Before doing so, however, we asked her to talk shop. Reflecting on the IPO project, one of the meatiest she has thus far worked on at TRTX, Ginsberg, a real estate associate from 2002 to 2006 in Sidley’s New York office, says the greatest challenge wasn’t legal, but rather, managing the diverse group of stakeholders involved in the process. “It encompassed being the liaison between the many constituents—the private investors who had invested in the business and addressing their concerns and needs combined with working with the regulatory agencies, including the Securities and Exchange Commission.”
“There’s an authentic and pronounced focus on building great businesses,” says Ginsberg of TPG, which she joined in 2016, several months after the firm had entered the real estate debt business. Then-newly minted CEO Greta Guggenheim was a longtime business colleague and old friend of Ginsberg’s and was looking to hire someone to lead the legal team for TRTX. “She and I got to talking and I was excited about the opportunity to help build the business, particularly since it was in the real estate debt space.”
While Ginsberg considered her employer at the time, The Blackstone Group, “an extraordinary organization,” she was drawn to the entrepreneurial aspect of the role at TRTX and decided to take the leap. “It was the opportunity to help shape the future, to take a well seated platform and really grow it.”
Nowadays, Ginsberg is gratified by the multifaceted aspect of her work, which encompasses everything from structuring transactions on the front end and helping to close them, to managing the transactions on the company’s balance sheet and helping to exit them. The corporate end is no less challenging: After helping spearhead the aforementioned rather formidable IPO, together with TRTX’s chief financial officer, her day-to-day responsibilities now include managing the corporate aspects of a publicly traded NYSE company.
“By education and training I am a real estate lawyer,” says Ginsberg. “So it has been really interesting to manage the corporate and strategy sides.

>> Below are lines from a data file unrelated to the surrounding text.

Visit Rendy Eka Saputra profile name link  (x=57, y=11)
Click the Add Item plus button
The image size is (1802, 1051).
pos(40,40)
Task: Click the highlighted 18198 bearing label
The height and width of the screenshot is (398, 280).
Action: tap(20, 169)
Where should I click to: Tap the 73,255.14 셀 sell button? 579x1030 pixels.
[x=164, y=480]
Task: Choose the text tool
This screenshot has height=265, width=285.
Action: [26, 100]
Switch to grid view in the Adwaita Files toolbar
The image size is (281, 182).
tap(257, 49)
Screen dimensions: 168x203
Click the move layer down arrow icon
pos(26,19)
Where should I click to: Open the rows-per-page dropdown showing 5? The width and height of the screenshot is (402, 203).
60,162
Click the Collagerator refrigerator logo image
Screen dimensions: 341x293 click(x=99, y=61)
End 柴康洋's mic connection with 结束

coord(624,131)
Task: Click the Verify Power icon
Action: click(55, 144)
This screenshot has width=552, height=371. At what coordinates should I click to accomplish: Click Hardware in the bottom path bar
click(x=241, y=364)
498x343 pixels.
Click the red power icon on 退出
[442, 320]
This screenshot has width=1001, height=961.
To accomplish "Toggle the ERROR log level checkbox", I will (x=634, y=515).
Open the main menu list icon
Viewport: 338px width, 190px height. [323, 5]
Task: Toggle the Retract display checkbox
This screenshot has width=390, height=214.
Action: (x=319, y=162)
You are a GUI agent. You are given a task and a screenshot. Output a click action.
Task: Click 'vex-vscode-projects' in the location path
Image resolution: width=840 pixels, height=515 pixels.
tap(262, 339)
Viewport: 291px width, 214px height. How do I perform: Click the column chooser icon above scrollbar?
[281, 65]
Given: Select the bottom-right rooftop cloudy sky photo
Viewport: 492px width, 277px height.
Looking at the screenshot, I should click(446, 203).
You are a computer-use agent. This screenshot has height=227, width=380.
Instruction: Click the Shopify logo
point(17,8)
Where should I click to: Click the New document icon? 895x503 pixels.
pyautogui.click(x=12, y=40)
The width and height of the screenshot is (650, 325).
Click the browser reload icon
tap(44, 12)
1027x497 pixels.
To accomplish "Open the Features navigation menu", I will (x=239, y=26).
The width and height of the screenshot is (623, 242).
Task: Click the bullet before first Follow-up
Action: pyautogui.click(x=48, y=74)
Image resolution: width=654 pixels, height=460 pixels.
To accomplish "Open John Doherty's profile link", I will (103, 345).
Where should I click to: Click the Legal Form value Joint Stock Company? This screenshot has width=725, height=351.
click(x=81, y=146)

I really enjoy the ability to impact and engage in so many aspects of our business.”
As it turns out, her time as a real estate associate at Sidley ultimately afforded Ginsberg a valuable connection in her current position. She recalls learning last January that TPG had hired a new general counsel in its San Francisco office. When Ginsberg heard that the person filling the role was none other than Bradford Berenson, a former partner in Sidley’s Washington office, she immediately called Sidley partner Alan Weil, a real estate lawyer she worked alongside in New York, and with whom she has remained very close.
“I said, ‘Alan, do you think you could facilitate an introduction for me before Brad starts, just so I can get on the right foot?’” Alan arranged for Ginsberg to meet with Berenson just as he was starting his new position. Their connection was immediate and friendly. “The firm put us in touch and it is a wonderful example of how the network continues,” says Ginsberg, noting that Sidley’s culture of collegiality can extend far beyond a lawyer’s tenure with the firm.
“I spent four years at Sidley but, truth be told, it still feels like a home to me,” she said. “It feels like family, even though I’ve been gone more than a decade.”